Epifora na criança
Anatomia funcional da via lacrimal
A lágrima é produzida pelas glândulas lacrimais. A sua produção diária normal é de 10 mililitros. A maior parte da lágrima produzida desloca-se por acção da gravidade ao longo da superfície ocular e acumula-se no fundo de saco conjuntival inferior. A partir dessa localização é espalhada em direcção ascendente, por acção dos movimentos de pestanejo realizados pela pálpebra superior. É desta forma que a superfície externa do globo ocular se mantém impecavelmente humidificada por um filme lacrimal, que em condições normais tem uma espessura homogénea.

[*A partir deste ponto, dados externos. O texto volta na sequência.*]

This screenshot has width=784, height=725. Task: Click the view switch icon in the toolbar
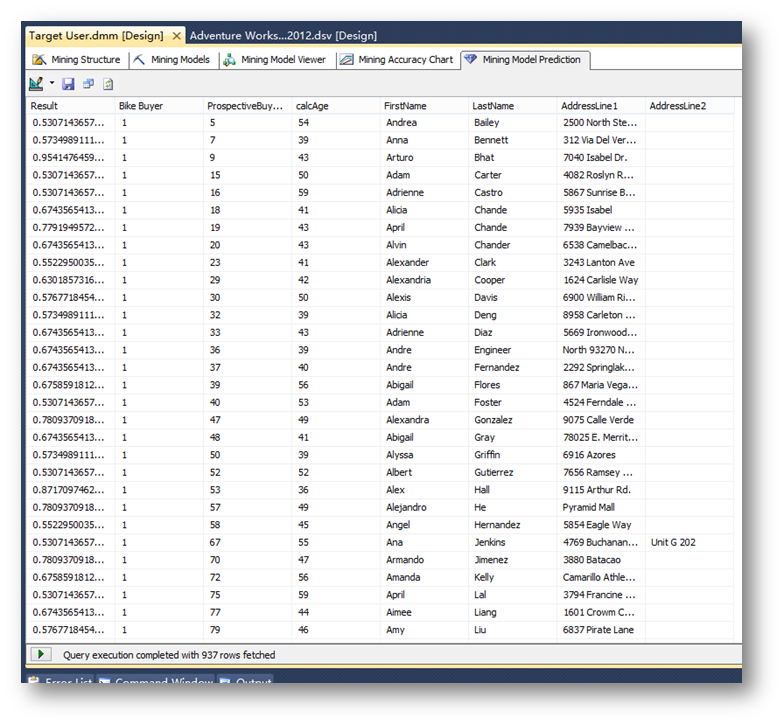pyautogui.click(x=37, y=84)
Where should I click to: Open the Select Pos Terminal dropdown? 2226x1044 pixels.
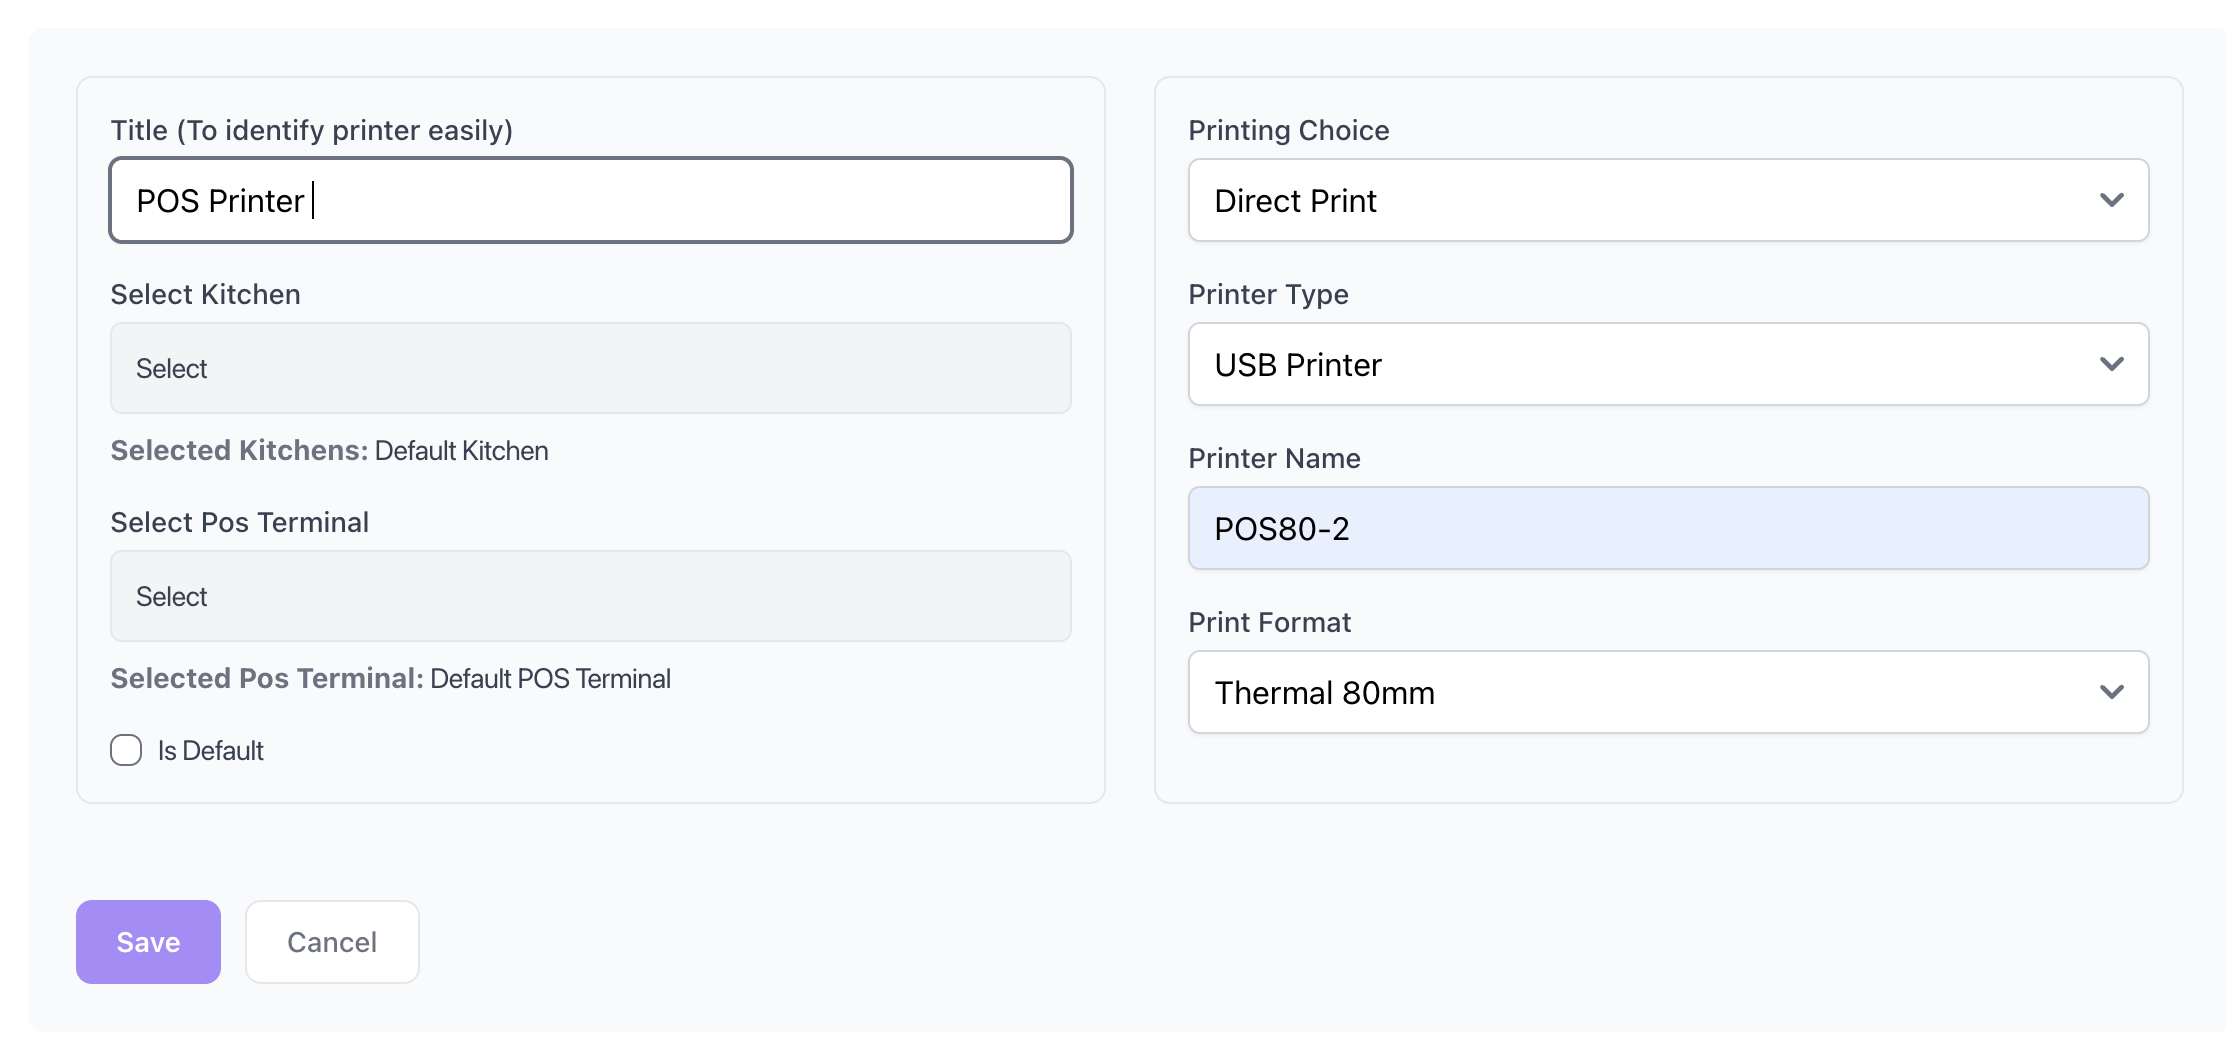click(590, 596)
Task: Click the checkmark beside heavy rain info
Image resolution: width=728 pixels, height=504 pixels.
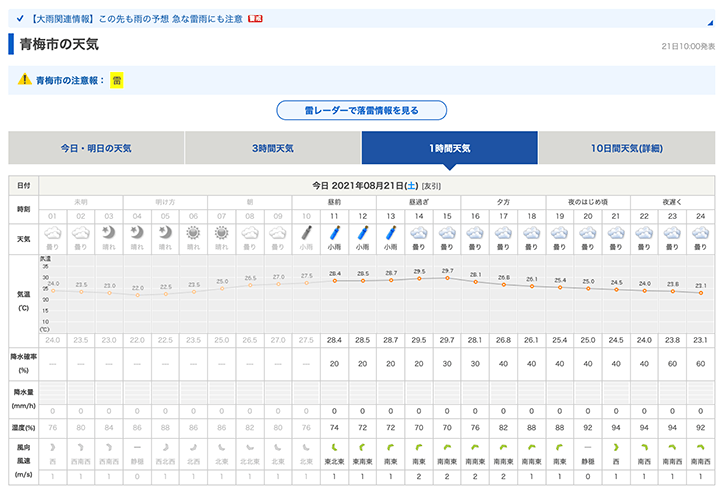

Os movimentos de encerramento das pálpebras empurram a lágrima para baixo na direcção do canto interno. Aí existe um espaço triangular chamado lago lacrimal onde a lágrima se acumula. Nos vértices externos desse espaço existem dois orifícios chamados pontos lacrimais; estes orifícios são as extremidades dos canais lacrimais superior e inferior. Por um mecanismo de pressão, a lágrima é aspirada através dos canalículos superior e sobretudo do inferior (80% da lágrima é drenada pelo canalículo inferior) para o saco lacrimal e daí é drenada através do canal lacrimo-nasal para a fossa nasal.
Embriologia
As estruturas precursoras do sistema lacrimal de drenagem estão individualizadas no embrião de 28-30 mm. Estas estruturas são inicialmente cordões sólidos. Posteriormente, durante o seu crescimento, por um mecanismo de reabsorção celular, desenvolvem um espaço no seu interior passando a ter uma estrutura tubular. Este processo de canalização inicia-se no saco lacrimal por volta do quarto mês; depois evolui para a formação dos canalículos e porção superior do canal lacrimo-nasal. Finalmente a canalização do canal lacrimo-nasal progride para baixo até encontrar uma membrana que separa o canal da fossa nasal. O processo de canalização fica completo por volta do sétimo mês de gestação e coincide com a separação das duas pálpebras.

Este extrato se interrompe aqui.